_RECORDS FOR THE TASK:_
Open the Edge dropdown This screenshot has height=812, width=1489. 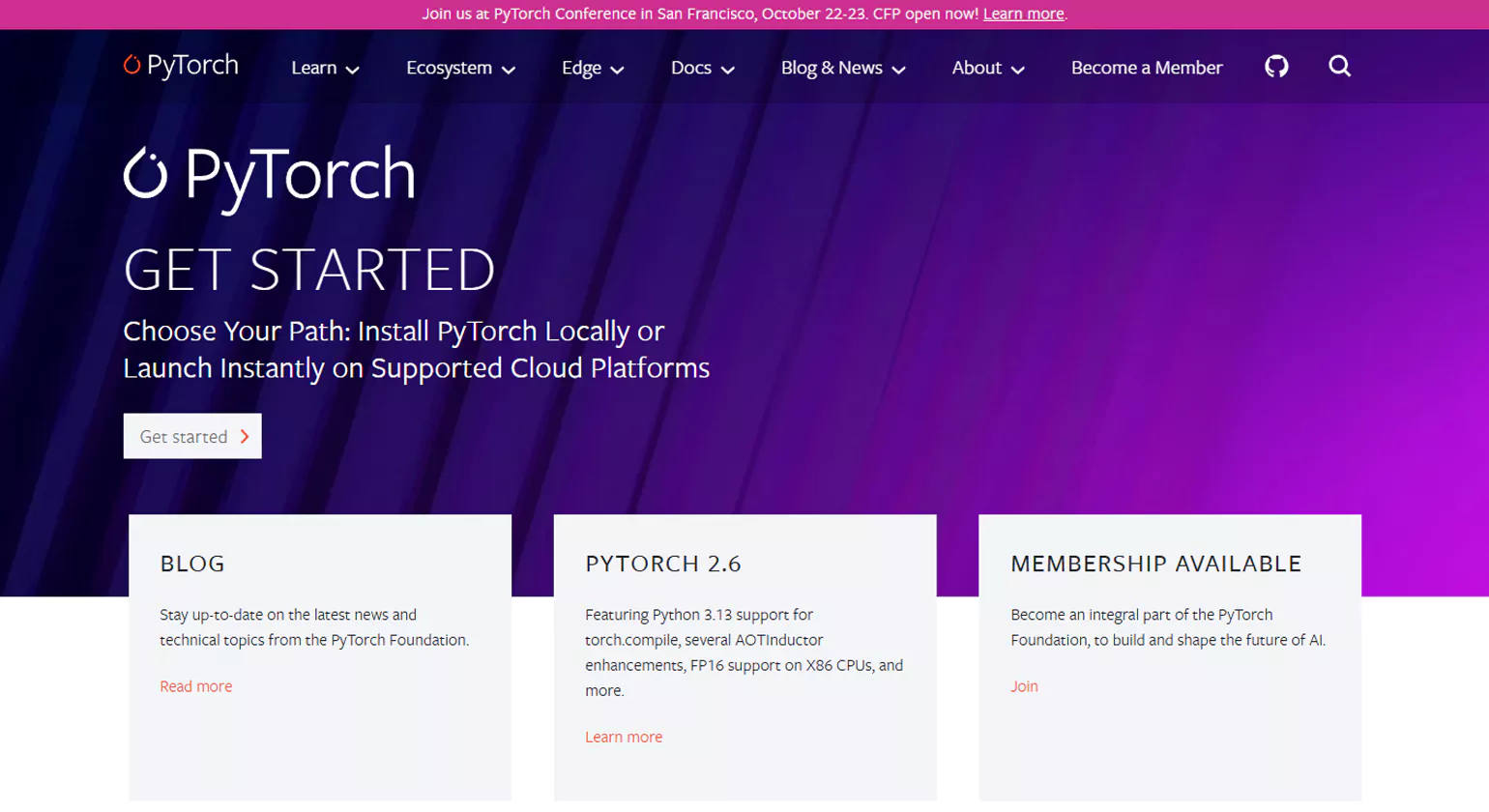pyautogui.click(x=591, y=68)
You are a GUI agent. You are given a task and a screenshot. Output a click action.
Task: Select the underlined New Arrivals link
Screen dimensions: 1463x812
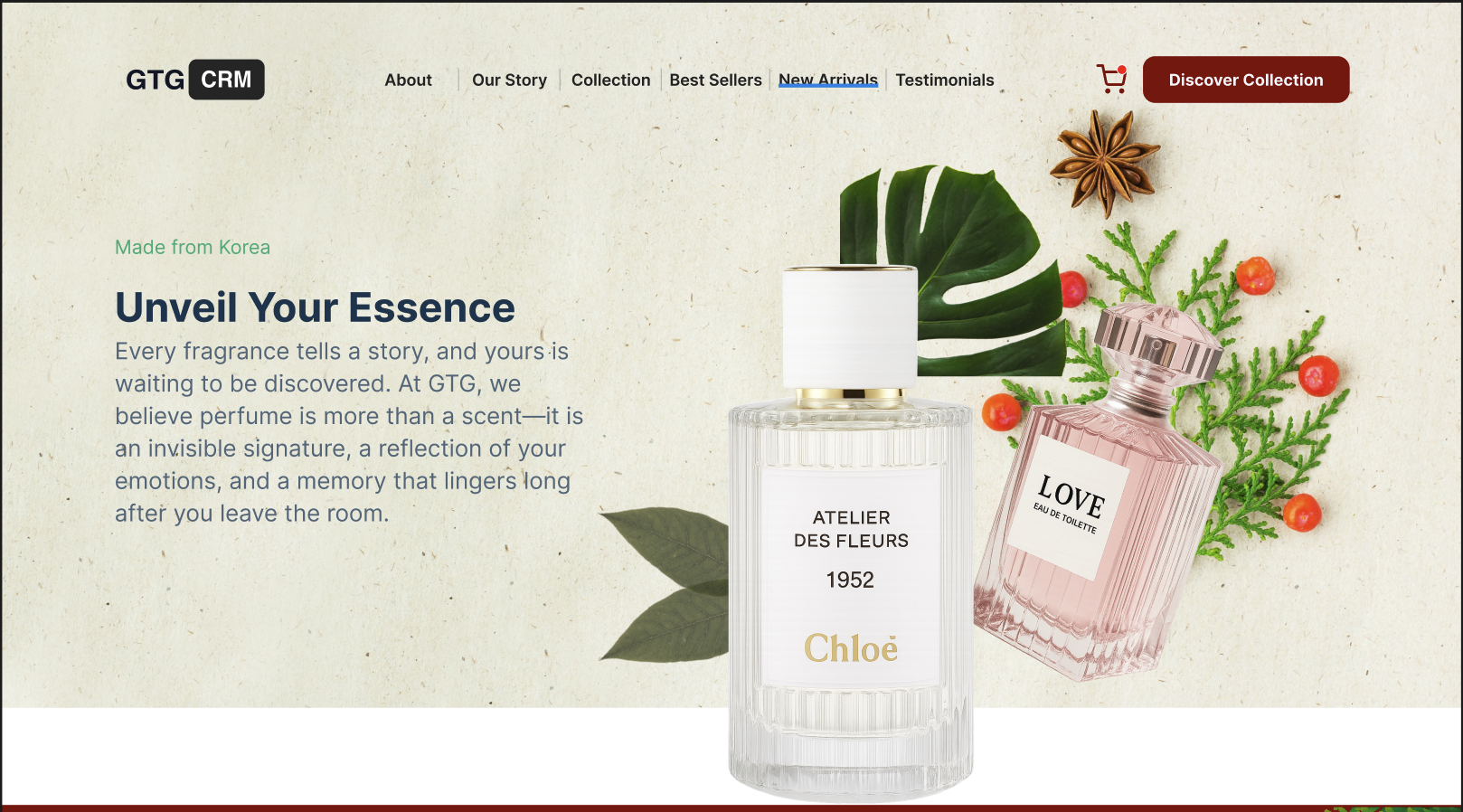(828, 80)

_PROMPT:_
In your reply, please set down exactly the lines from the one containing "You are a GUI" through the end of the records, with the pictures left out.

_SOLVED PROBLEM:_
You are a GUI agent. You are given a task and a screenshot. Output a click action.
Task: Select the underlined New Arrivals link
Screen dimensions: 1463x812
(828, 80)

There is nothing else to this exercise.